Amputation Reduction and Compassion Act, introduced in recognition of National Minority Health Month, will expand coverage for PAD screening among at-risk populations


Washington, D.C. –– The CardioVascular Coalition (CVC) – a coalition of physicians, care providers, advocates, and manufacturers working to improve awareness and prevention of peripheral artery disease (PAD) – today applauded lawmakers in Congress for re-introducing the Amputation Reduction and Compassion (ARC) Act (H.R. 2631), bipartisan legislation to improve peripheral artery disease (PAD) education, increase access to PAD screening and reduce lower limb amputations.  The bill would provide coverage of PAD screening for at-risk beneficiaries under the Medicare and Medicaid programs without the imposition of cost-sharing requirements, thereby ensuring early detection and intervention to prevent amputation. 


The bill is sponsored by Representative Donald M. Payne, Jr. (D-NJ) and originally co-sponsored by Representatives Jeff Van Drew (R-NJ), Ruben Gallego (D-AZ), Bobby L. Rush (D-IL), Mark Takano (D-CA), Raúl M. Grijalva (D-AZ), Katie Porter (D-CA), Darren Soto (D-FL), G.K. Butterfield (D-NC), Ayanna Pressley (D-MA) and Albio Sires (D-NJ).


By expanding coverage for PAD screening for at-risk beneficiaries, the bipartisan bill would help prevent vulnerable individuals from developing serious complications from PAD, which can lead to lower limb amputation. To reduce unnecessary limb loss, the ARC Act would prohibit reimbursement for amputation unless arterial testing was previously carried out to determine if alternative interventions could be applied. Further, the bill would establish a PAD education program to support, develop, and implement awareness initiatives that inform health care professionals and the public about the dangers of PAD and methods to reduce amputation. This is especially important with respect to at-risk populations, including racial and ethnic minorities who are more likely to face non-traumatic amputation than whites.

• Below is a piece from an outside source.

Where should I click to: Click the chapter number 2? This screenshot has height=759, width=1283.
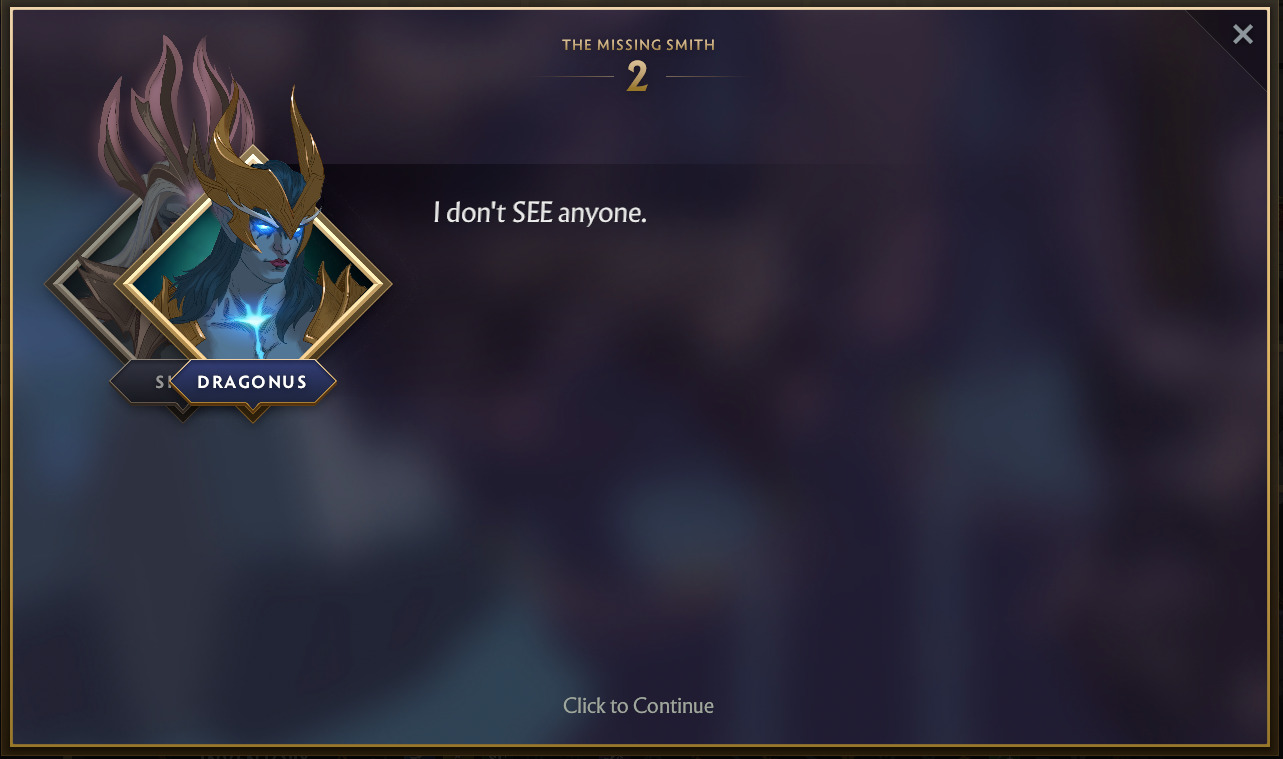[x=637, y=77]

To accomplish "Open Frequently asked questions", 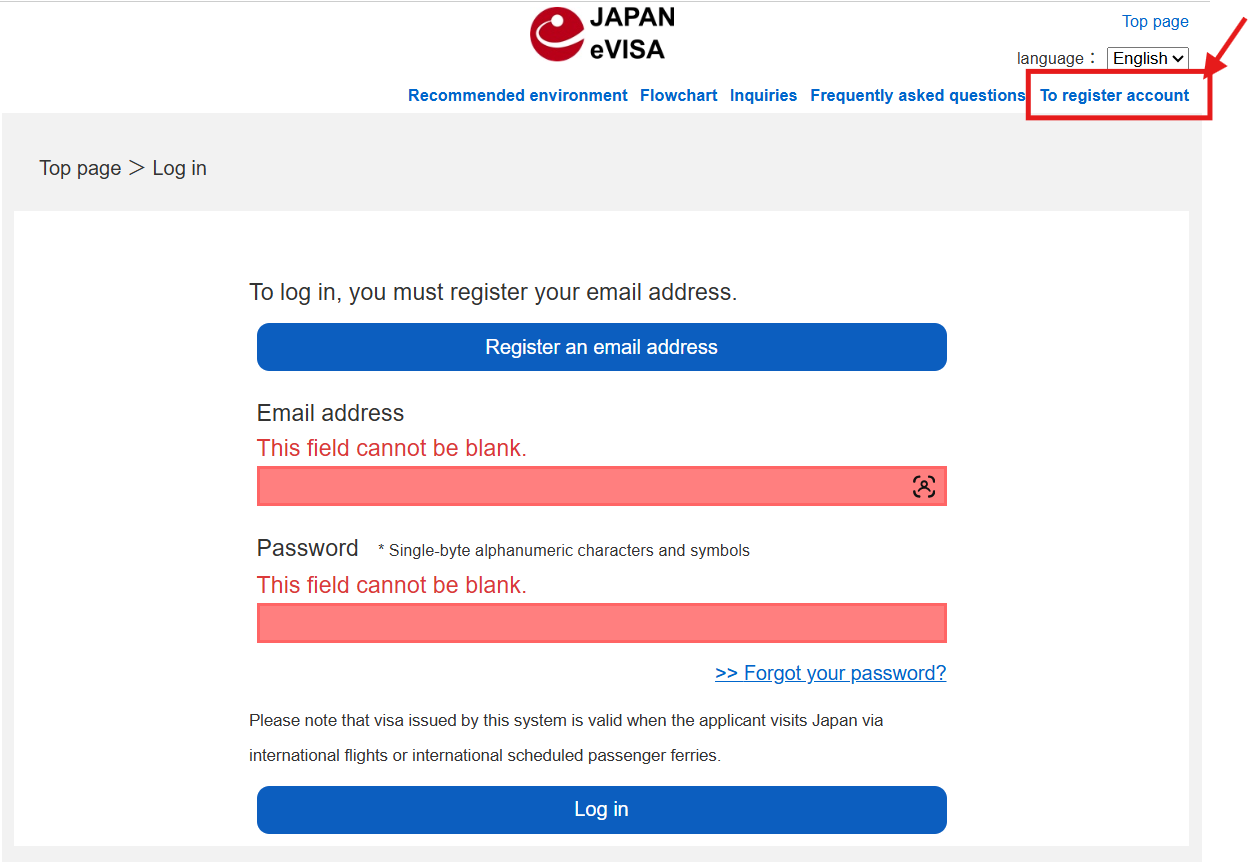I will coord(917,96).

While an estimated 20 million Americans have PAD, many are unaware of the serious risks of the disease and are not encouraged to undergo preventative tests that could save their limbs, improve patient outcomes, and reduce costs to the healthcare system. Data suggest an estimated 200,000 patients – a disproportionate number of whom are people of color – suffer non-traumatic amputations each year. Yet, with access to timely screening and proper care, as many as 85% of those amputations can be prevented.


“With the introduction of the ARC Act we have the opportunity to expand coverage for simple, non-invasive screening tests that will empower patients to more effectively manage their PAD before amputation becomes necessary,” said Dr. Jeffrey Carr, co-founder of the Outpatient Endovascular and Interventional Society (OEIS) and a member of the CVC. “Amputation should be a last resort, yet research shows that most non-traumatic amputations can be prevented with access to early screening and detection—underscoring the need for increased access and coverage. We applaud these bipartisan lawmakers for introducing this critical legislation, which will go a long way toward saving lives and limbs, particularly in communities of color who bear the brunt of the PAD crisis.”


According to the Dartmouth Atlas, amputation risks for African Americans living with diabetes are as much as four times higher than the national average. Similarly, that Native Americans are more than twice as likely to be require amputation related to PAD, while Hispanics are up to 75 percent more likely to have an amputation.


“As the PAD crisis continues to ravage the country, especially among communities of color who are the most at-risk for amputation, we urge Congress to quickly pass the ARC Act,” added Carr. “As we recognize National Minority Health Month this April, we look forward to supporting this bipartisan bill and working collaboratively with lawmakers, advocates, patients, and physicians to address health inequities that persist in America today.”